━━━━━ Text segment

Liar's Brew is a VR wizard academy game with a focus on spell casting, potion making, and mischief!

OBJECTIVE

Create a wizard school VR game where cheating is an encouraged mechanic. Using a mix of iconic and inventive pillars for how magic is used in the world, we want to narrow the focus of the gameplay into the first 5-10 minutes of the player putting on the headset. 

My personal objective as both a systems designer and AI programmer is to guide the team down a path I feel allows them the most flexibility in honing the experience. Most VR experiences are under 10 minutes. This being said, I want to share my experience of developing a 10-30 minute experience, with an intense focus on the first 5 minutes of play.

Working in UE4 makes it very easy to develop for both Oculus and Vive. It also makes development when using blueprints extremly quick. Most of the team picked up blueprint programming within the first 2 weeks. This has allowed us to make great progress that is already leaps and bounds ahead of my first VR game in terms of schedule.

AI & Systems

While I have begun developing AI, most of my work has been in prototyping and designing what desired behaviors the NPCs should posses. I've spent a good portion of my time on the project working with one of the designers to create a mini crafting system where the player prepares ingredients to cook up potions.

━━━━━━━━━━
━━━━━ Excerpted data

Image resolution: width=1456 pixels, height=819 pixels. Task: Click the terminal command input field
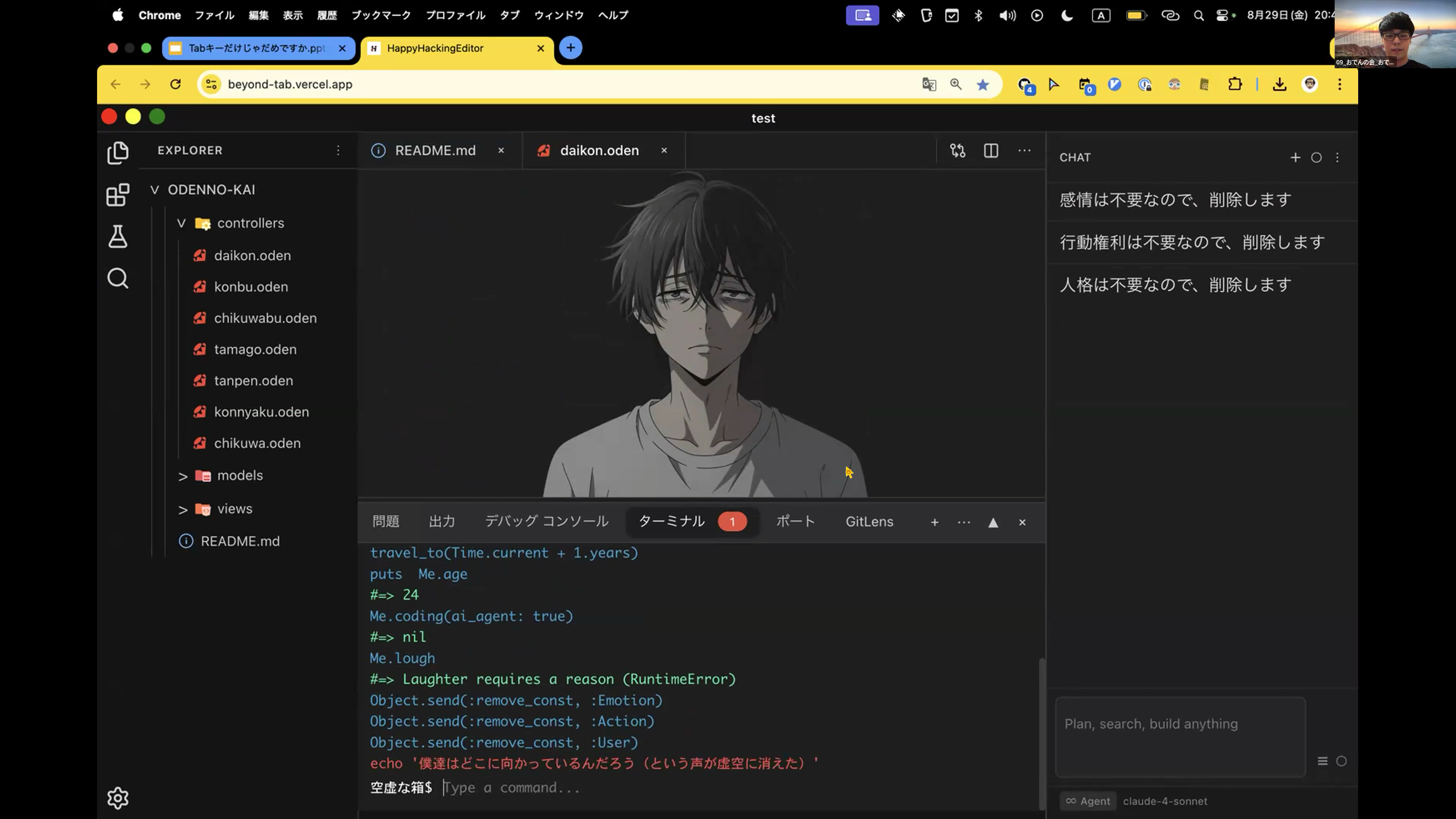tap(622, 788)
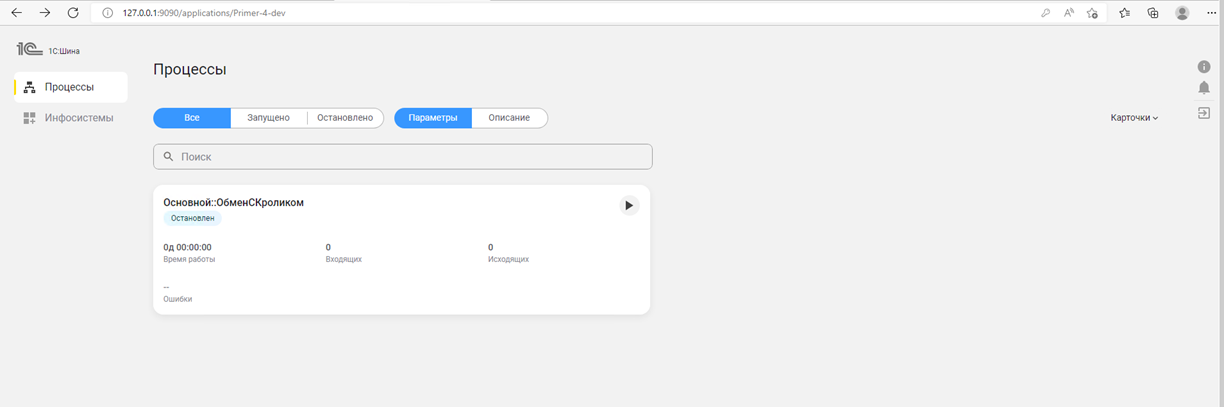Click the saved passwords key icon
Image resolution: width=1224 pixels, height=407 pixels.
1045,13
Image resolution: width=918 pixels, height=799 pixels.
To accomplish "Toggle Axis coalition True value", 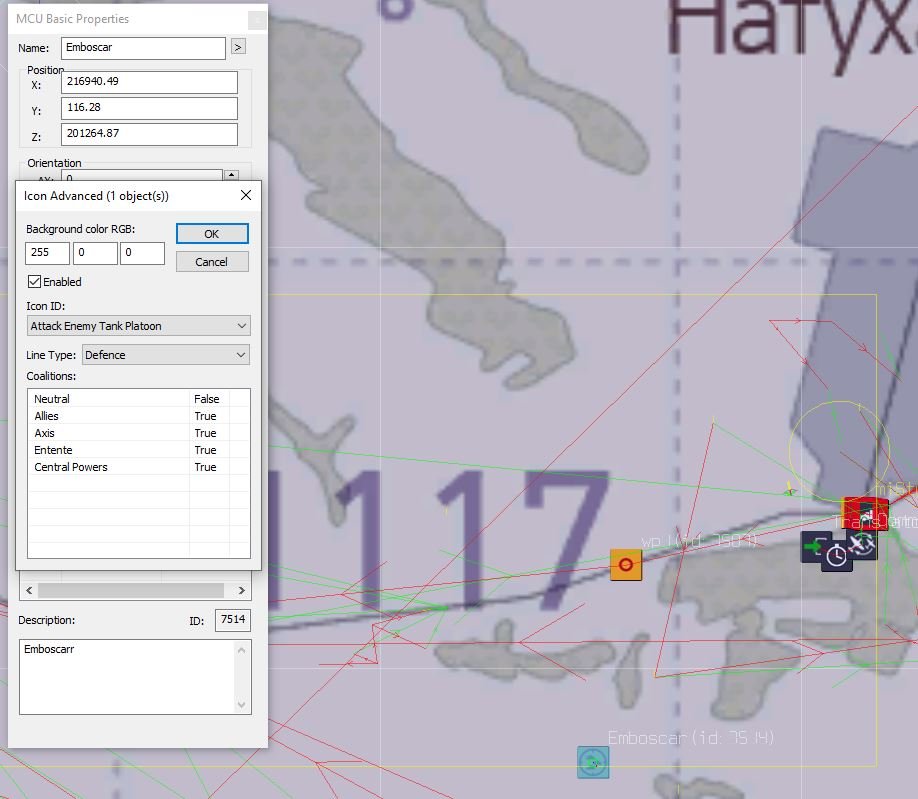I will tap(206, 433).
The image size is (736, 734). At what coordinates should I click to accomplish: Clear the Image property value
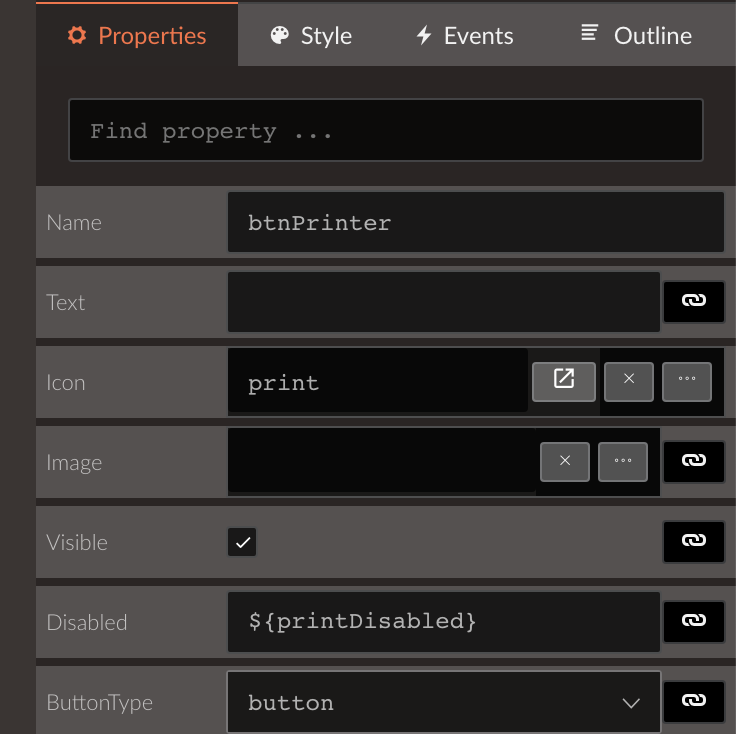[x=565, y=461]
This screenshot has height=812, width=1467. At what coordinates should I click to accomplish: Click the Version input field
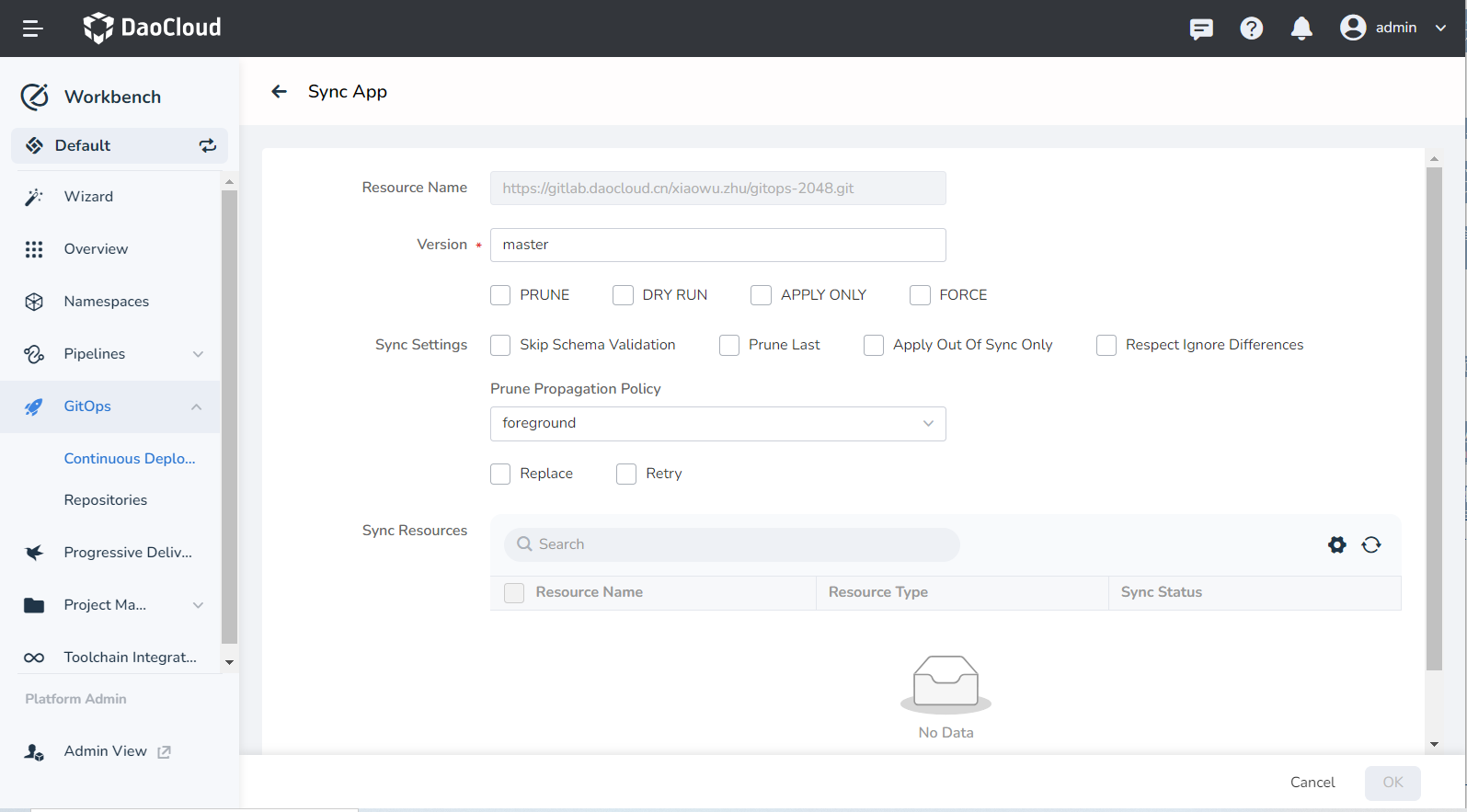pyautogui.click(x=717, y=245)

━━━━━━━━━━

## Tasks
**a.** According to the Liar's Brew text, how long did it take most of the team to pick up blueprint programming?
**b.** Continue the Liar's Brew text from the point where it stops.
The entries stand apart from the Liar's Brew text and have no connection to it.

## Outputs by task
**a.** Most of the team picked it up within the first 2 weeks.

**b.**
I've also worked with procedural mesh slicing in my VR Ninja project, so the process has been pretty quick to implement. I've worked on the ingredient system as well as the potion crafting system with the designers so that we can plan the system out first, and avoid creating an unstable groundwork. Through inheritance, modular functionality, and pre-meditated groundwork building we've created a system that allows us to easily tweak and modify the goodies the player gets to chop up and toss in the cauldron.

 

While working on the project, I often try to walk designers through my path of reasoning so that they fully comprehend how I arrive at the decisions I do. This helps them to become better problem solvers as they learn to think for themselves, but it also allows them to ask the big questions of how their systems should function, before a single line of code or blueprint is made.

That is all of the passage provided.